Build culture, not just arguments. Politics isn’t only policy, it’s culture. Music, film, writing, art, these shape how people feel and understand the world. If we want lasting change, we need to create and support cultural work that reflects collective values, not just individual performance.

Organise at the roots. Nothing replaces grounded, face-to-face organising. Strong communities create resilience against manipulation and co-option. This means building trust, forming alliances, and supporting people to act together, not just as individuals reacting online.

Stay material, not abstract. Ideas matter, but so do outcomes. Advocacy for real-world change – economic justice, healthcare, climate action, and social equality – keeps movements anchored. Without this, politics drifts into branding and performance.

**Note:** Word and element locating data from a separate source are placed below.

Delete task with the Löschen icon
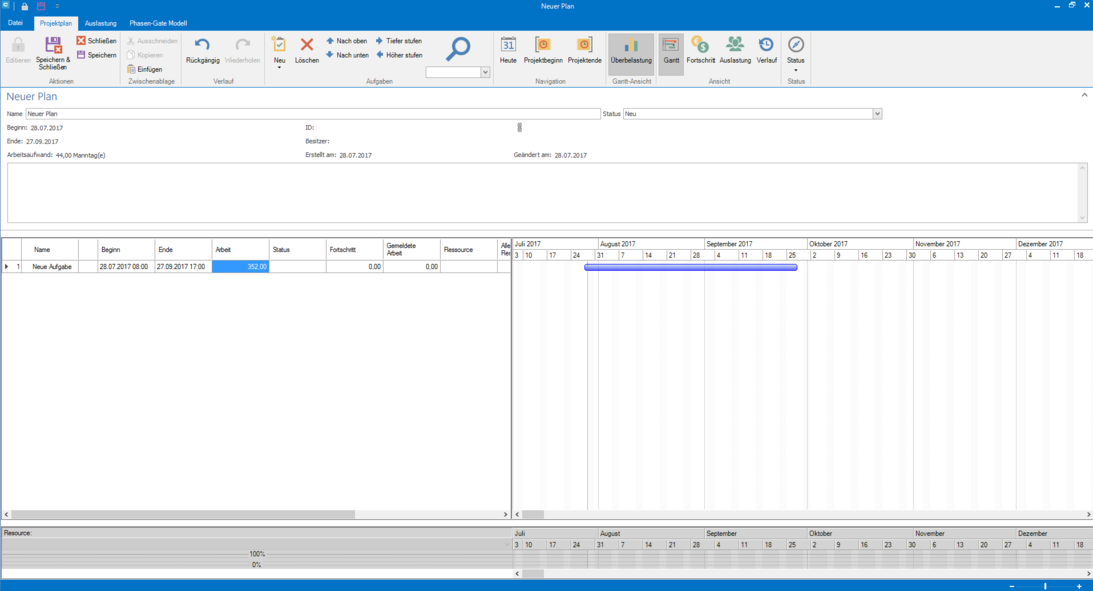1093x591 pixels. (307, 45)
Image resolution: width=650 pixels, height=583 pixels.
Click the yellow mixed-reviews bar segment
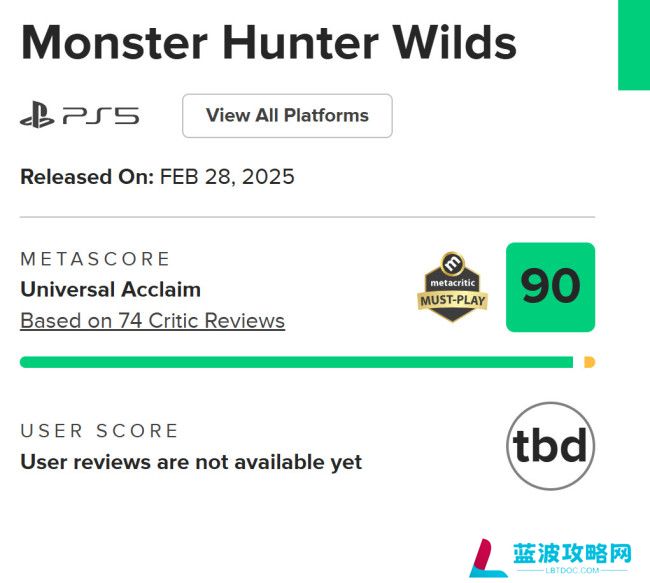[x=589, y=362]
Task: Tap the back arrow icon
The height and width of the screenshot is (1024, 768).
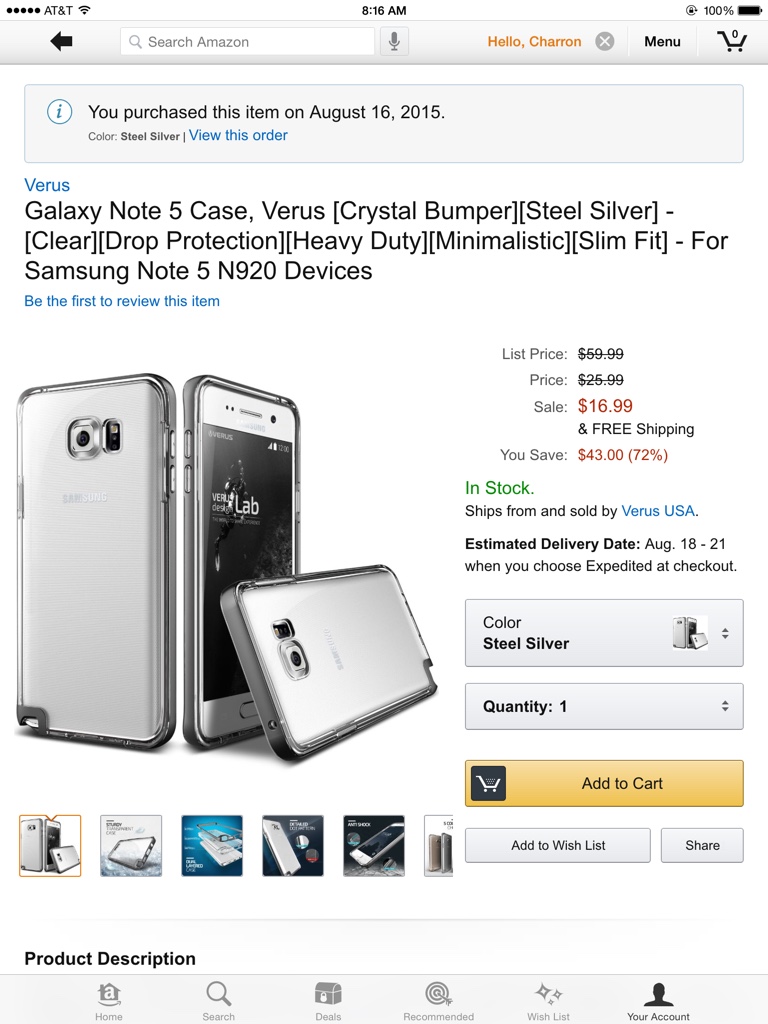Action: (x=61, y=41)
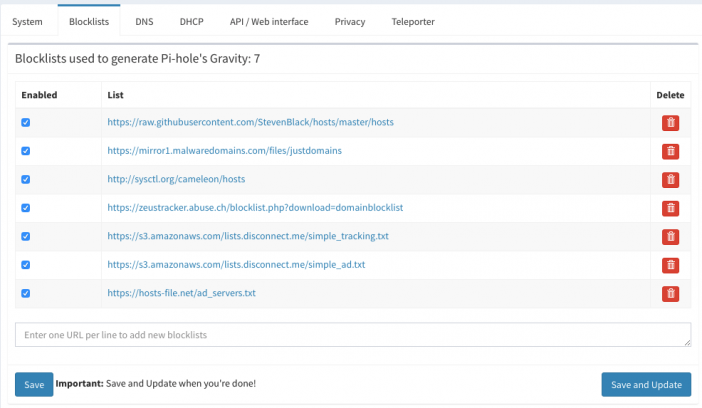Open the API / Web interface tab

269,21
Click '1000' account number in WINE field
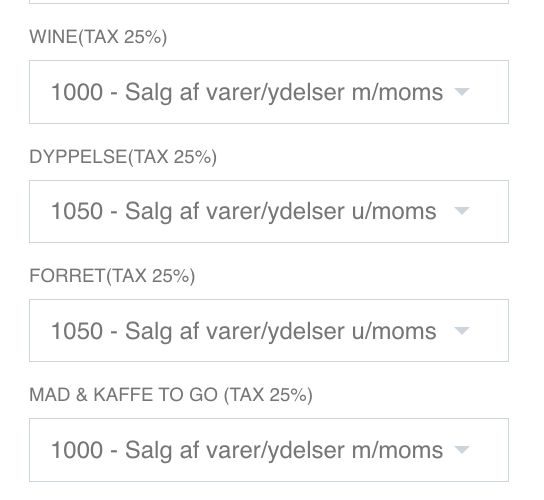 [77, 92]
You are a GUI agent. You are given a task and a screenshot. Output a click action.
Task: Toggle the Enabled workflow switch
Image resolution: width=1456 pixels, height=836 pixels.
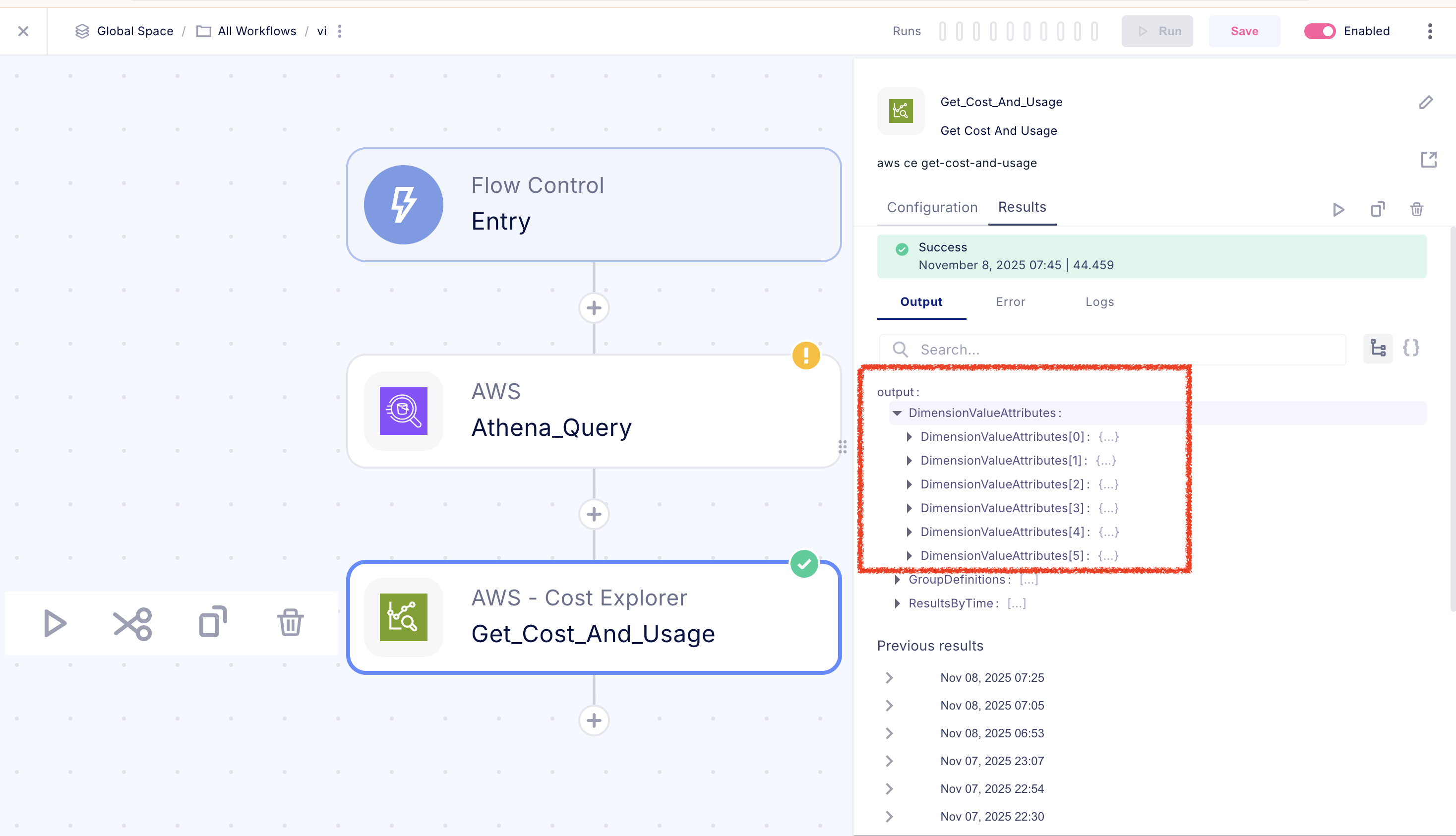click(x=1319, y=31)
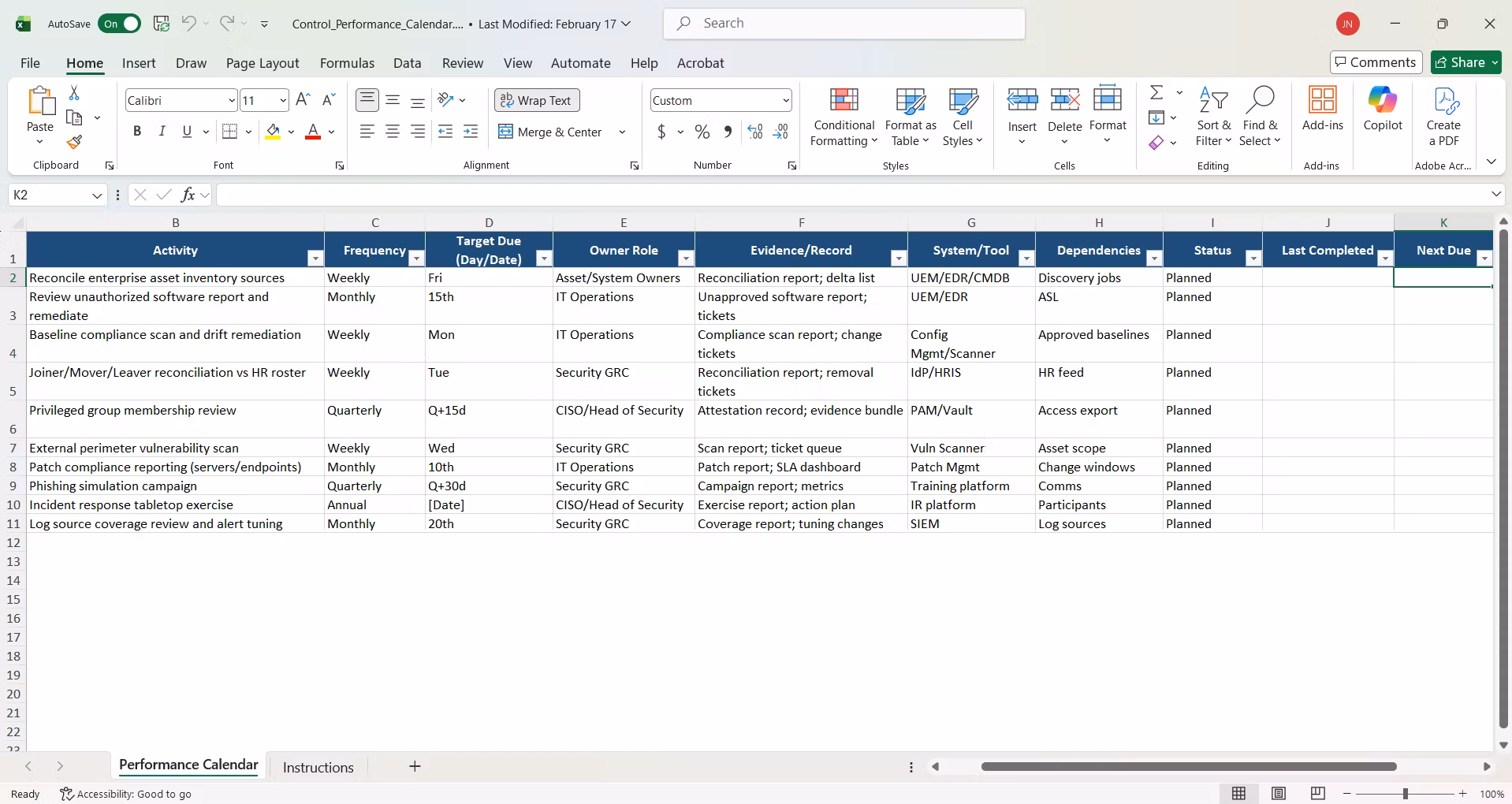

Practice critical self-reflection. We also need to look inward. Where are we reproducing the same patterns we criticise? Where are we excluding people or losing accountability? A living, open process – a #4opens approach – helps movements stay honest and adaptive.

In the end, this isn’t just about defending territory. It’s about making sure that the tools, language, and energy of social change actually lead somewhere different. If we don’t actively shape this, the risk is simple: the forms of the left survive, but the substance gets hollowed out, and quietly folded back into the logic of the #deathcult.

In an era of #climatechaos, we don’t have the luxury of letting that happen.